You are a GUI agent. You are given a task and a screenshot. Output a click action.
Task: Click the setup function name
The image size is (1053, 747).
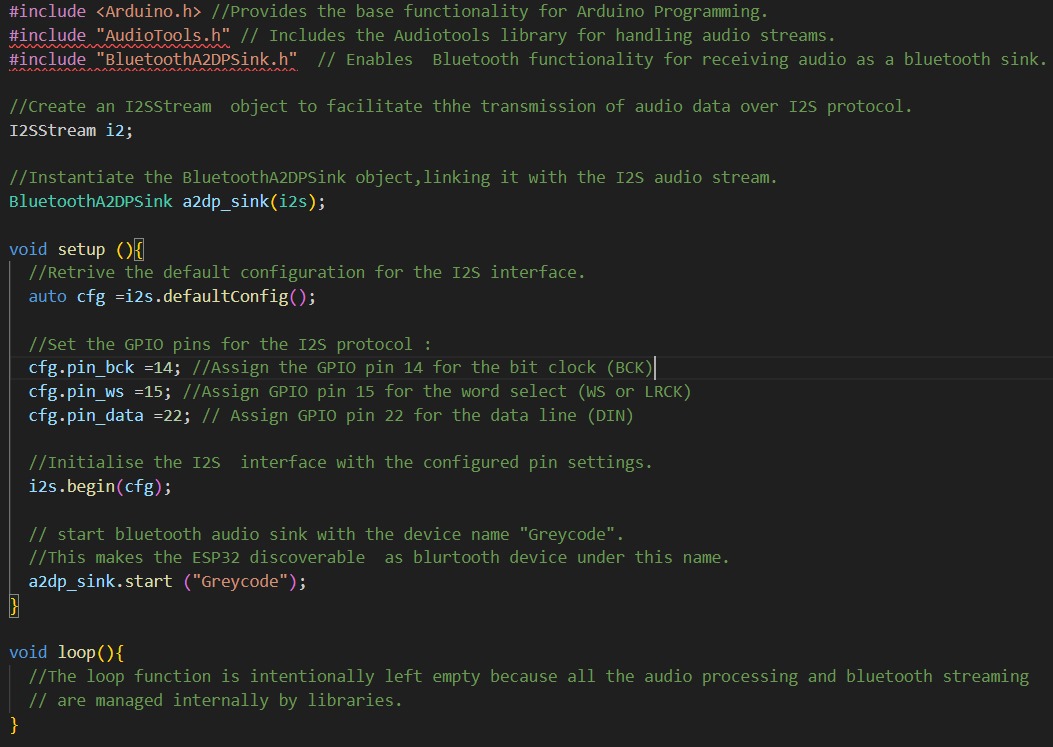tap(81, 249)
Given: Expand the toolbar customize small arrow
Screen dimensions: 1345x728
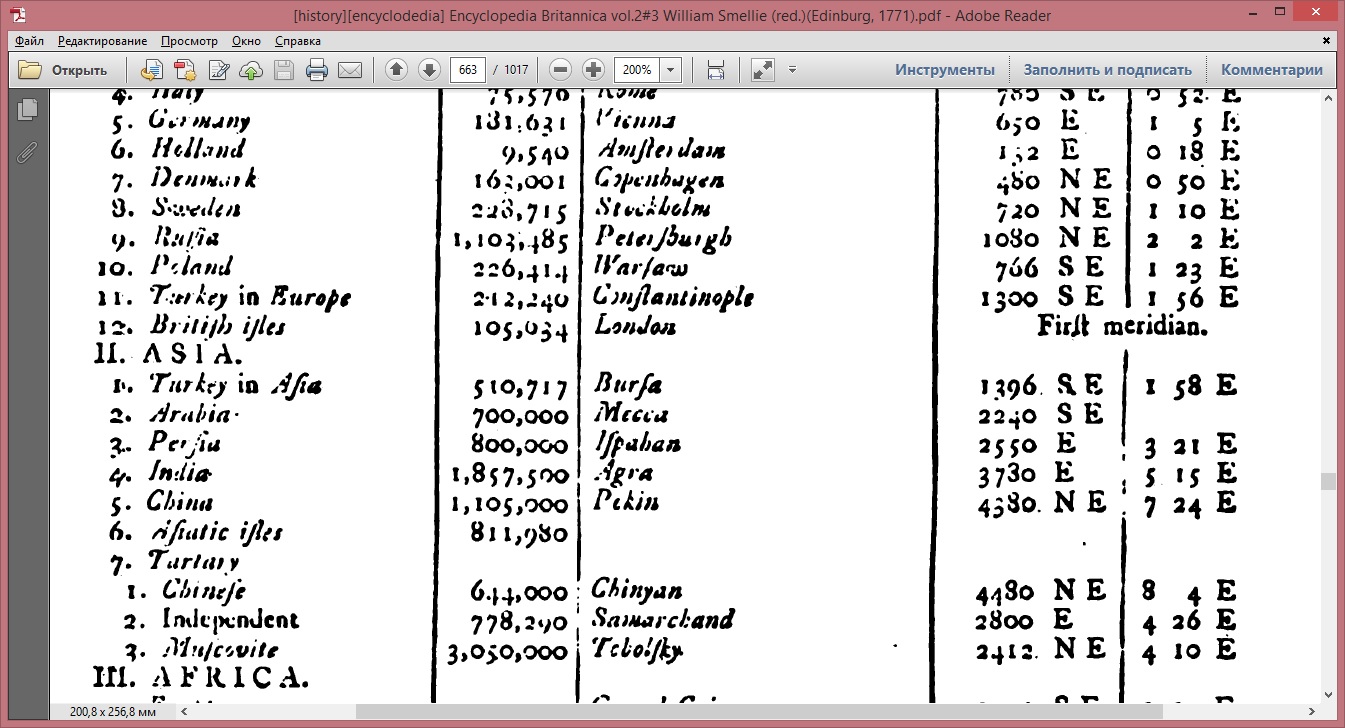Looking at the screenshot, I should (x=792, y=70).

## PROBLEM DESCRIPTION:
Copy out exactly the lines that begin at the line with "Given: Expand the" and end at the final line of the entries above. Leave out the pictures.

## YOUR SOLUTION:
Given: Expand the toolbar customize small arrow
Screen dimensions: 1345x728
Looking at the screenshot, I should (x=792, y=70).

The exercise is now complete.